04-5N-5W SE TAX 3 & TAX 4 IN NWSE
- I need to extract "TAX 3, TAX 4" from this row
4.
21-4N-3W SW TX 86, 89, 90 & 93 IN S 1/2 OF SW
- I need to exact "TX 86, 89,90 & 93" from this row
I currently can extract numbers with the following and i need help to include what i mentioned above. I guess i need to extract everything beginning at TX and before the space before the next alpha characters.

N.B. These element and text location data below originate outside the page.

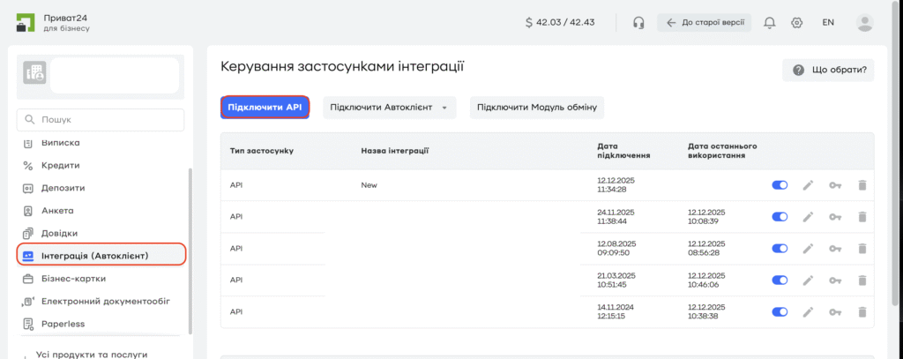Delete the integration connected 24.11.2025

tap(862, 217)
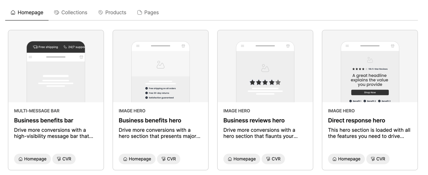This screenshot has height=175, width=428.
Task: Click the hamburger menu icon in Business benefits hero preview
Action: 138,46
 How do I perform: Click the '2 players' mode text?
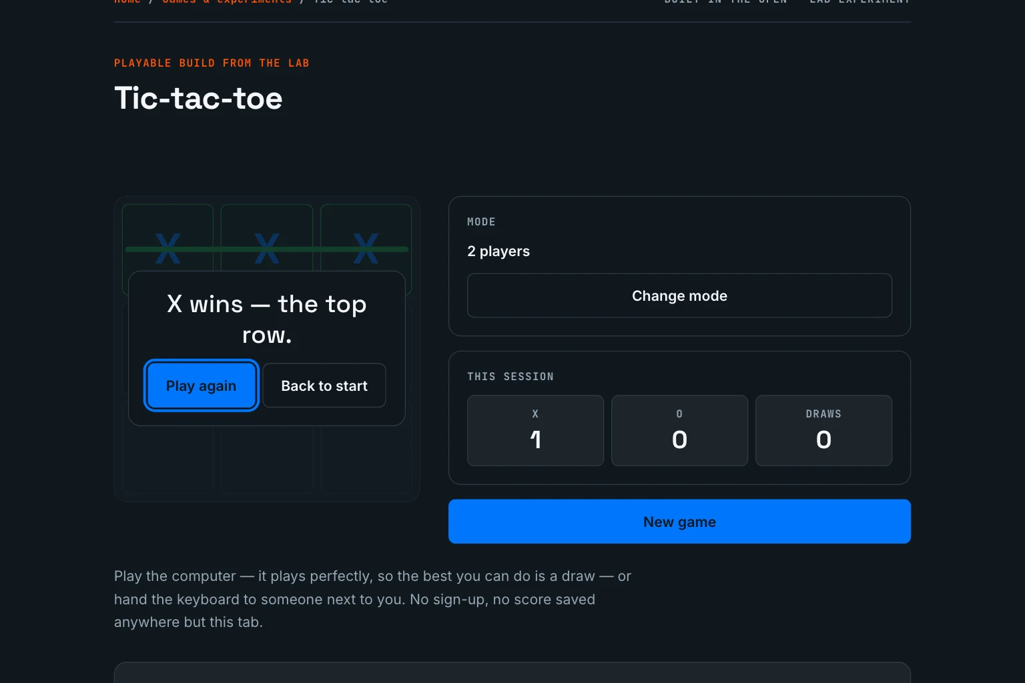[x=498, y=251]
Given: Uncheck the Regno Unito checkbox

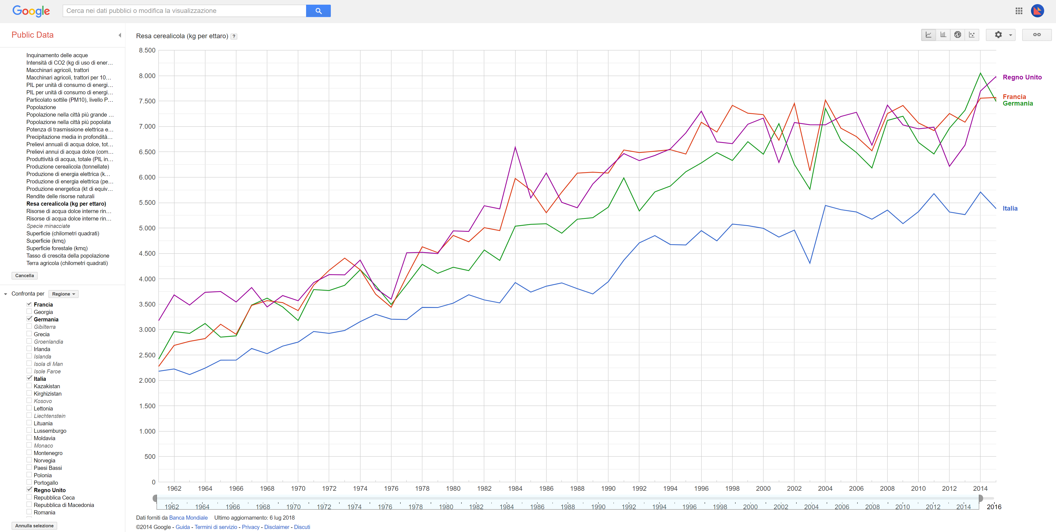Looking at the screenshot, I should click(x=29, y=490).

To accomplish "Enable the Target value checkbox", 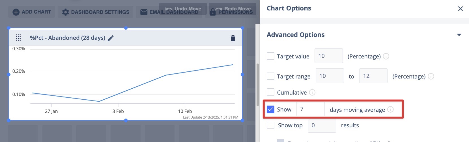I will tap(270, 56).
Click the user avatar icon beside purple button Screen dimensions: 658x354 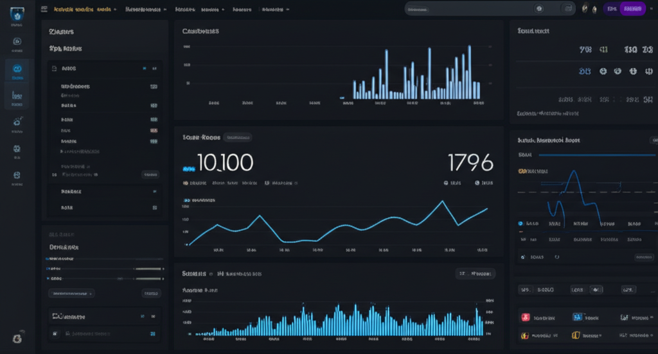click(x=584, y=9)
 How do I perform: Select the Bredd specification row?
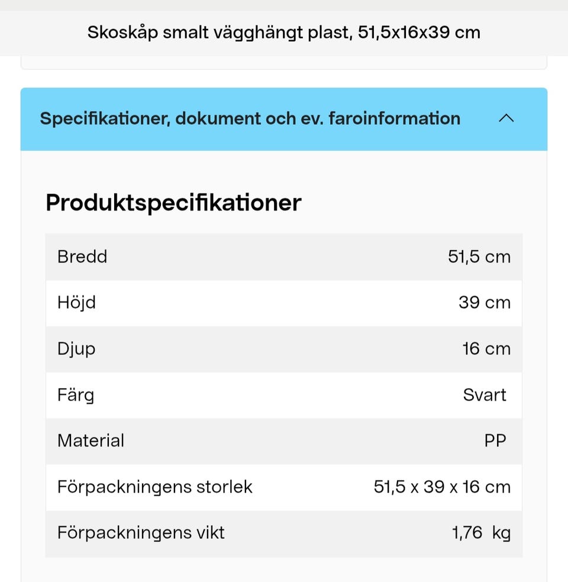click(284, 257)
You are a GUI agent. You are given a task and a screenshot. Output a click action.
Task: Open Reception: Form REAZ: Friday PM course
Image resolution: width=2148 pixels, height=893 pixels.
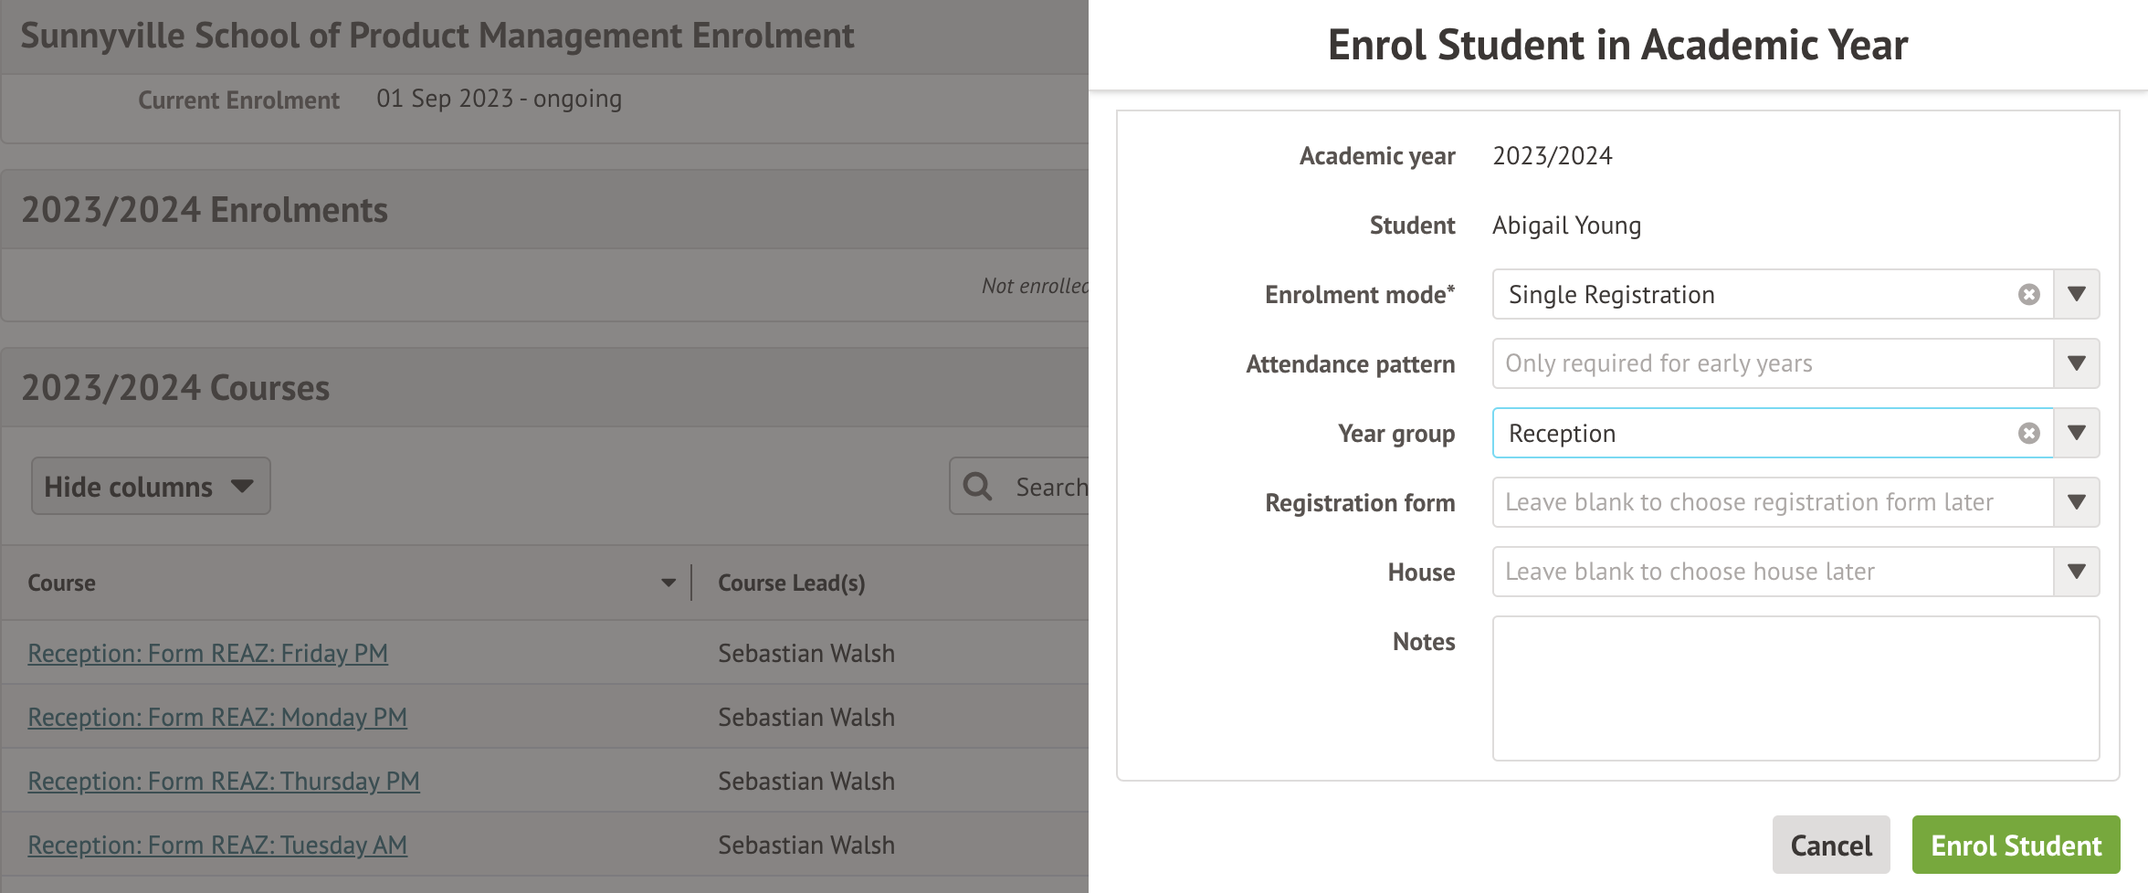click(x=207, y=654)
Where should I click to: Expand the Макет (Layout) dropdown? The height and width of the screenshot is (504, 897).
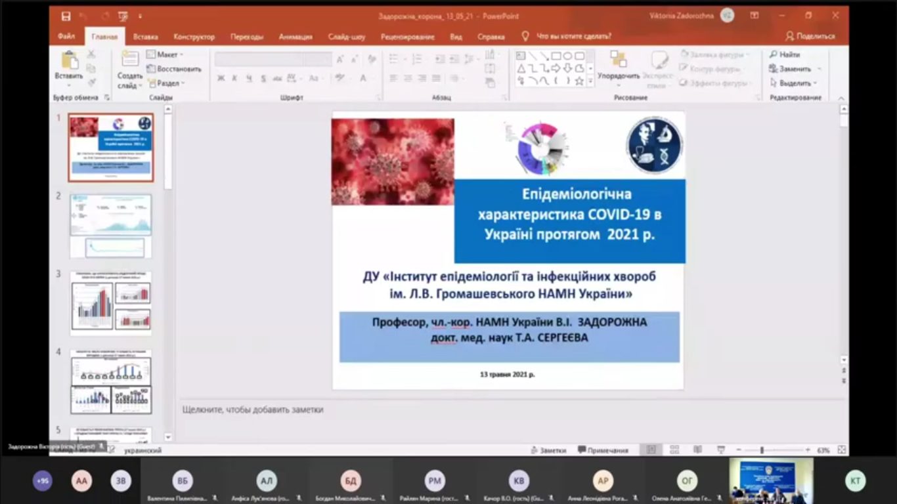[x=165, y=54]
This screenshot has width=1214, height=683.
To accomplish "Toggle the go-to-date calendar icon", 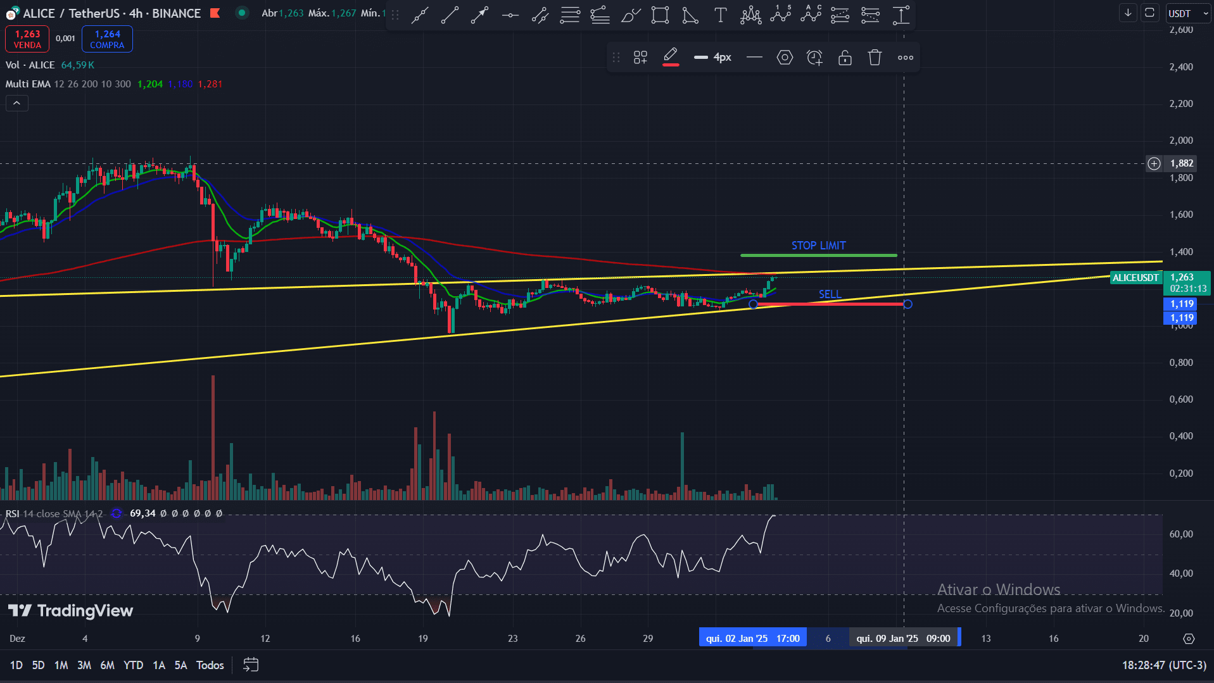I will click(x=251, y=665).
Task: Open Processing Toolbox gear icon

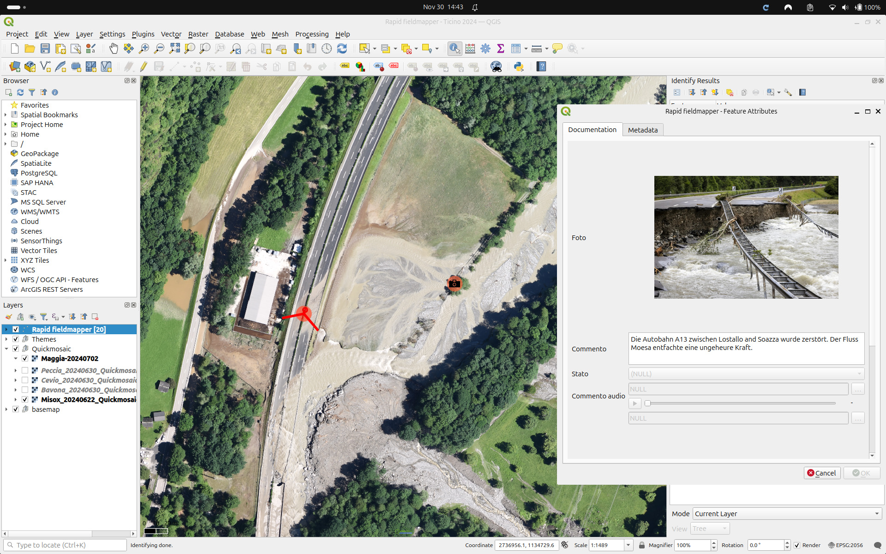Action: [485, 48]
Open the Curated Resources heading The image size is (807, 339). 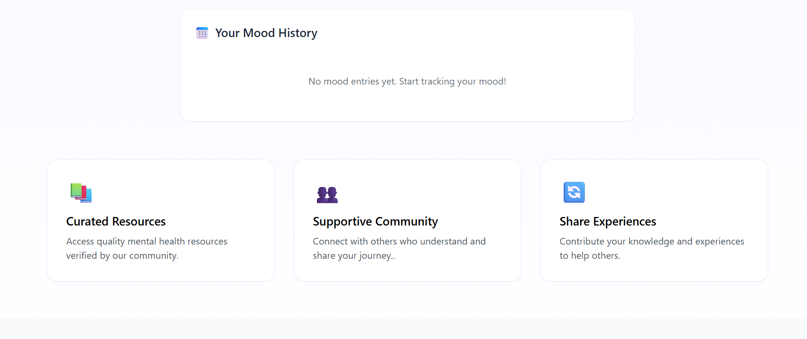pos(116,222)
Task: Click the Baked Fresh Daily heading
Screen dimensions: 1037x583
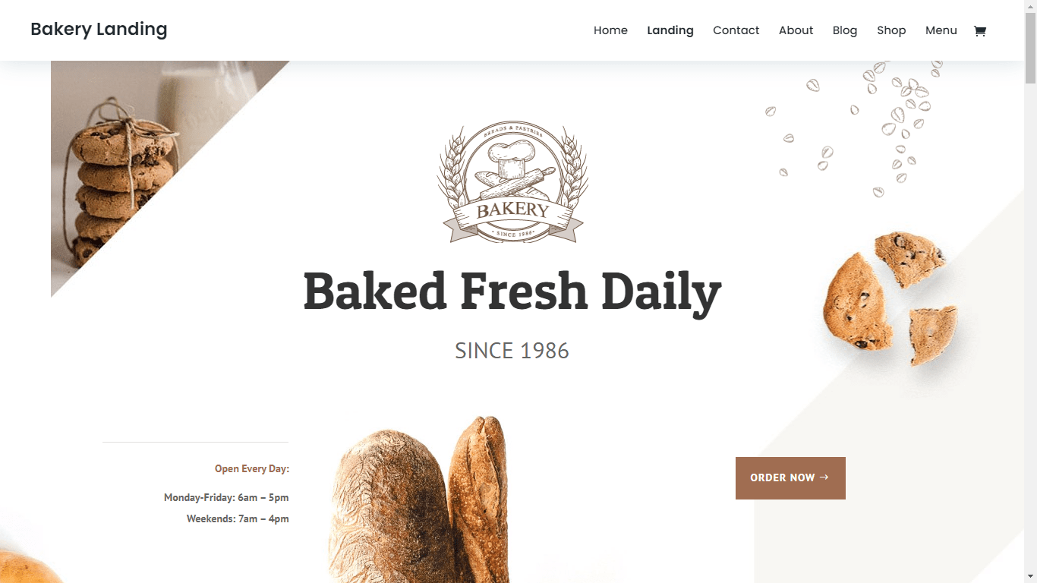Action: [512, 292]
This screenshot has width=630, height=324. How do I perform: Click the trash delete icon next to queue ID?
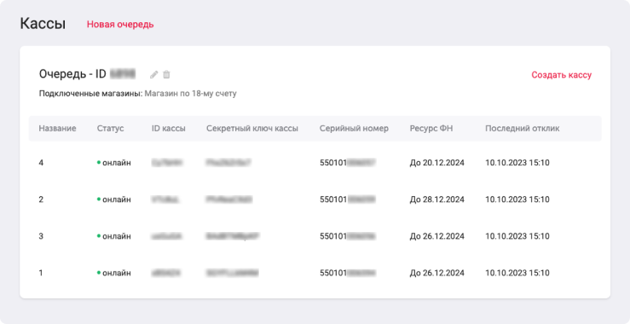click(166, 75)
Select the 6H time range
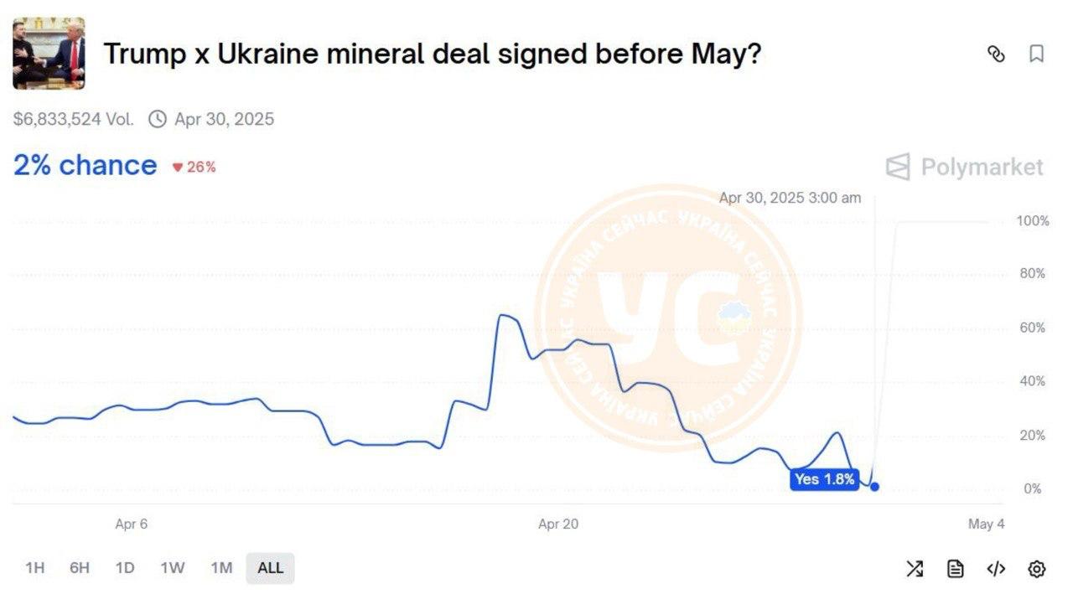1073x594 pixels. (x=80, y=568)
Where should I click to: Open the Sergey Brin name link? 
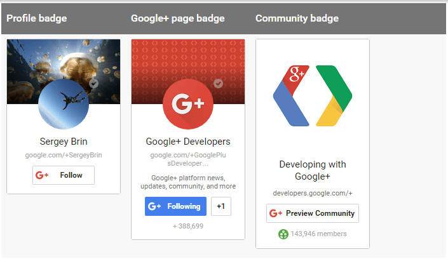[64, 142]
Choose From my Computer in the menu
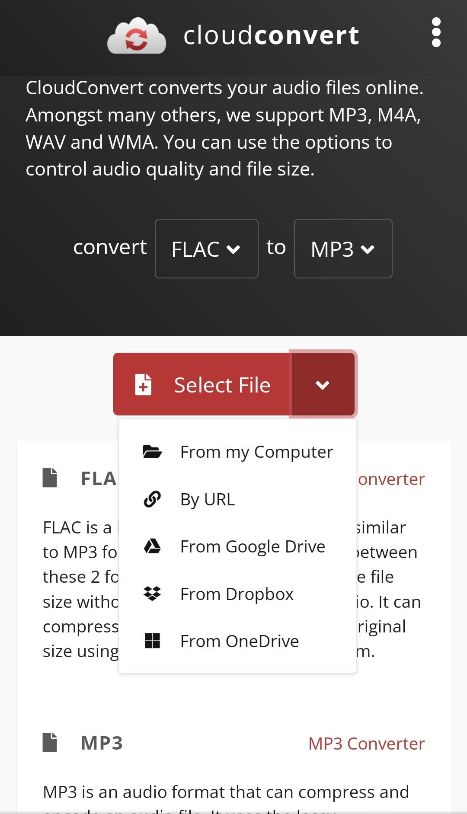The width and height of the screenshot is (467, 814). pyautogui.click(x=256, y=451)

fc = r'C:\Temp\Parcels.shp'
with arcpy.da.UpdateCursor(fc,['Legal','Legal2']) as cursor:
for row in cursor:
row[1] = ''.join([str(i) for i in row[0] if i.isdigit()])
cursor.updateRow(row)
Solved! Go to Solution.
You have some edge cases that will be challenging to address, but Python regular expressions should be able to get a vast majority of your cases:
>>> import re
>>>
>>> recs = [
... "12-5N-5W SW NW SW S & W OF CANAL,, TX 2 IN SWNW LS TX 2-A",
... "23-3N-2W SW 4TH ST TOWNHOMES TX 11271 IN LT 4C BLK 1",
... "04-5N-5W SE TAX 3 & TAX 4 IN NWSE",
... "21-4N-3W SW TX 86, 89, 90 & 93 IN S 1/2 OF SW"
... ]
>>>
>>> pattern = re.compile(r"((?:TX|TAX) [,& 0-9]+)")
>>>
>>> for rec in recs:
... print(pattern.findall(rec))
...
...
['TX 2 ', 'TX 2']
['TX 11271 ']
['TAX 3 & ', 'TAX 4 ']
['TX 86, 89, 90 & 93 ']
>>>
One edge case my re expression doesn't currently address is the "TX 2-A" at the end of example 1. You don't mention wanting to extract it, why not? Also, have a tax number with an alphabetic character in it does complicate the regular expression.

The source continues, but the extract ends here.